Sadly recruitment consultants don’t have the best reputations – this is entirely due to the fact that a lot of people have had negative experiences with them. As with all walks of life, it’s the negative parts that stick in our minds.

 

I have highlighted some typical things that I believe ‘Cowboy Consultants’ are guilty of – I’m sure the majority of you will agree with me:

 

 

 

<-Sending impersonal  invites:

 

How many times have you received an invite on LinkedIn from a consultant that looks just like this? If they can’t be bothered to type your name and a personalised message; then it is evident you are just a statistic to them.

 

Spamming potential candidates:

 

This is linked to my first point. If you send impersonal messages or unwanted messages then you will normally be ignored. Regardless of what your sales targets are you shouldn’t send impersonal messages to any hiring manager you know:

 

Good morning Sir/Madam

 

I have found a candidate that I believe would suit you perfectly. They currently work at___ and I believe they would fit into your company perfectly.

 

Let me know if you’re keen ASAP; as lots of other clients are interested!’

 

Please stop doing this! Any potential client would be rightfully annoyed if you don’t know their name, but assume you understand their business and what they need! Take the time to learn your clients and candidates, and make considered suggestions.

 

Getting angry if a candidate isn’t interested in the role:

 

As a consultant you may believe you have found the perfect role for your candidate. Therefore when you are informed they aren’t interested this can hit you hard. DEAL WITH IT – it’s part of the job.

 

You mustn’t try and convince the candidate to do something they aren’t comfortable with.
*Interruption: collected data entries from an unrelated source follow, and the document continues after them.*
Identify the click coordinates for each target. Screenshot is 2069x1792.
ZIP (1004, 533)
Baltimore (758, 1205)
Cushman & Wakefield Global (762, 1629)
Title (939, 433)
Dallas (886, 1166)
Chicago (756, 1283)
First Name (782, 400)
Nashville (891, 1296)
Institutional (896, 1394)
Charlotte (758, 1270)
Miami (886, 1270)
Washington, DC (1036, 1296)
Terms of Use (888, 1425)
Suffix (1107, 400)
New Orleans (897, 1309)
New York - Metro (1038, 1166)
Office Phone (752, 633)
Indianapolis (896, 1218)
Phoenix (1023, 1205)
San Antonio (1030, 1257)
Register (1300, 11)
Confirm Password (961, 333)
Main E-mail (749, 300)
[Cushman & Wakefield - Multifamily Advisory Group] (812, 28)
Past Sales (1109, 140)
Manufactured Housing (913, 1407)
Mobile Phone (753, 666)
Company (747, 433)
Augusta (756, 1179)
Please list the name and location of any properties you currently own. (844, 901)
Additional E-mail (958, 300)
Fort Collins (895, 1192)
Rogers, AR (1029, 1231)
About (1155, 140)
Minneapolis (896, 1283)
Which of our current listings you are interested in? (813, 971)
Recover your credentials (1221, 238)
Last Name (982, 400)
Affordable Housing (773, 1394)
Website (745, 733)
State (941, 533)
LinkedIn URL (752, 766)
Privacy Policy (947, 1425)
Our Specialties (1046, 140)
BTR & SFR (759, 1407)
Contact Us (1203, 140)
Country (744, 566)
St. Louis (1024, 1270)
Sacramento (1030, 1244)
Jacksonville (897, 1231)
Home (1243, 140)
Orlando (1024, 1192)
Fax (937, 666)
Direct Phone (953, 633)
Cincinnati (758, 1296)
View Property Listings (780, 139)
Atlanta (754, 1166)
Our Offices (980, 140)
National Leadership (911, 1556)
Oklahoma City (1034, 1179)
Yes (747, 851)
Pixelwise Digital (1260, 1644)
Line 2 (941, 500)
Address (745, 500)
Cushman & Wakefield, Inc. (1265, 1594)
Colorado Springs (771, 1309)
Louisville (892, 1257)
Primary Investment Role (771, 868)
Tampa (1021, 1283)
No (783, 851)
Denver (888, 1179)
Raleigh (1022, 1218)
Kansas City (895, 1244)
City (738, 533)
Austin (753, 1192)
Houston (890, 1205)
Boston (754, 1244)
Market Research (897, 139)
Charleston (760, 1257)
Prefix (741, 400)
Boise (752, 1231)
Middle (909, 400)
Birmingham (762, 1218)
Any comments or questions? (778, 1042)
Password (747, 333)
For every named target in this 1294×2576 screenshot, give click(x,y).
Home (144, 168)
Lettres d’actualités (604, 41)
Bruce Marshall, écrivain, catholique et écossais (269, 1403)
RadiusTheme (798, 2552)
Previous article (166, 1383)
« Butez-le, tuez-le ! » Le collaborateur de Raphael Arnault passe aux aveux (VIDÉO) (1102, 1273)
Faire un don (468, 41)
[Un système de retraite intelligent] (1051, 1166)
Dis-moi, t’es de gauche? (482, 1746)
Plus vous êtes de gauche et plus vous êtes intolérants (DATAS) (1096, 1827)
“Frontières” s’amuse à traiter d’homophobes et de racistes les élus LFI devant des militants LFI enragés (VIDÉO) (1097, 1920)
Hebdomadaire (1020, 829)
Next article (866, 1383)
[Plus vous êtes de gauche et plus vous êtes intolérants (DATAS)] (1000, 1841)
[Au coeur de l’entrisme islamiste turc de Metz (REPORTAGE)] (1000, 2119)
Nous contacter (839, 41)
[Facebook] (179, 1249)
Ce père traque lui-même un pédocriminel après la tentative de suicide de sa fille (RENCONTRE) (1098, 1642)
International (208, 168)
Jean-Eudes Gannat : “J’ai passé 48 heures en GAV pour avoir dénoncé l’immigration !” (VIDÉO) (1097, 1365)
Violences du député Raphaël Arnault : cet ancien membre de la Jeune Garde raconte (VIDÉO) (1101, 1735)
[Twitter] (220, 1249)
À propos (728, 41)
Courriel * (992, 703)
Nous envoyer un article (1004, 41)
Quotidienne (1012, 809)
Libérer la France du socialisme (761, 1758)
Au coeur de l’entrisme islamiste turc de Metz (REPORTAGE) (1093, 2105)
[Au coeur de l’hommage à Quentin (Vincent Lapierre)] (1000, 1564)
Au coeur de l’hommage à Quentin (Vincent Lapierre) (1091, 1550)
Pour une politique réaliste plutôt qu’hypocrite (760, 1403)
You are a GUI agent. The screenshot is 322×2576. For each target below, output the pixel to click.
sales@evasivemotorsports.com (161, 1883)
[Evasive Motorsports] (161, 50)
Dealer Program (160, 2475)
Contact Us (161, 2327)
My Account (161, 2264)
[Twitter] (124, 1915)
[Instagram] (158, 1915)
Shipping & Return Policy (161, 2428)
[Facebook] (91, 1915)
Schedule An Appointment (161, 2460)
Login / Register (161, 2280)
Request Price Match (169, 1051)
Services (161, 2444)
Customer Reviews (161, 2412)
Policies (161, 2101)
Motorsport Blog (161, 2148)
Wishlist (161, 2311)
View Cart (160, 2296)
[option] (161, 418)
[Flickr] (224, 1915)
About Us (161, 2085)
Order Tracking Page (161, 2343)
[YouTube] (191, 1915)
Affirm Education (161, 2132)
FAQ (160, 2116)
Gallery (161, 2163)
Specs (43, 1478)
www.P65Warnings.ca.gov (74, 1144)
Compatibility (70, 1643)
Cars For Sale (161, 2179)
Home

They will rapidly lose trust in you and probably want the commission to go to someone else!

 

 

Not meeting the candidate before sending them out:

 

It is so important to meet your candidates. This is an intimate and personal job and you have to get to know your candidates so you can carefully consider which companies and roles they will suit. A lot of companies will ask the candidate which consultant they met, what they told them about the company and what their experience with the consultant/agency was like! If you haven’t met them it’s you that looks bad, not them! Meeting candidates is beneficial for your reputation, the candidates’ chances of getting the role and maintaining your relationship with the client.

 

Worrying about KPIs too much:

 

Despite popular belief, recruitment is not a numbers game. The saying ‘throw enough s**t and some of it is bound to stick’ is not a mantra to go by. It’s not about volume of calls; it’s about the quality of the candidates and the suitability to the roles you are sending them to. If you don’t work carefully and methodically you will ruin your personal brand and your credibility. A capable recruiter should be trusted above all else – you will never be trusted if you send candidates relentlessly without checking if they suit the client or the market!

 

I hope I have done my bit to highlight some of the negative and harmful techniques that are actually giving our industry a bad name. As I said in the opener I sincerely believe that not all recruiters are bad – I don’t even think that most of them are. However, there are a small percentage of Cowboys ruining it for the rest of us!

 

You may not have even realised it was you until reading this – so please be more considerate and ethical in your approach towards recruitment, and we can rapidly start to rebuild our reputation again!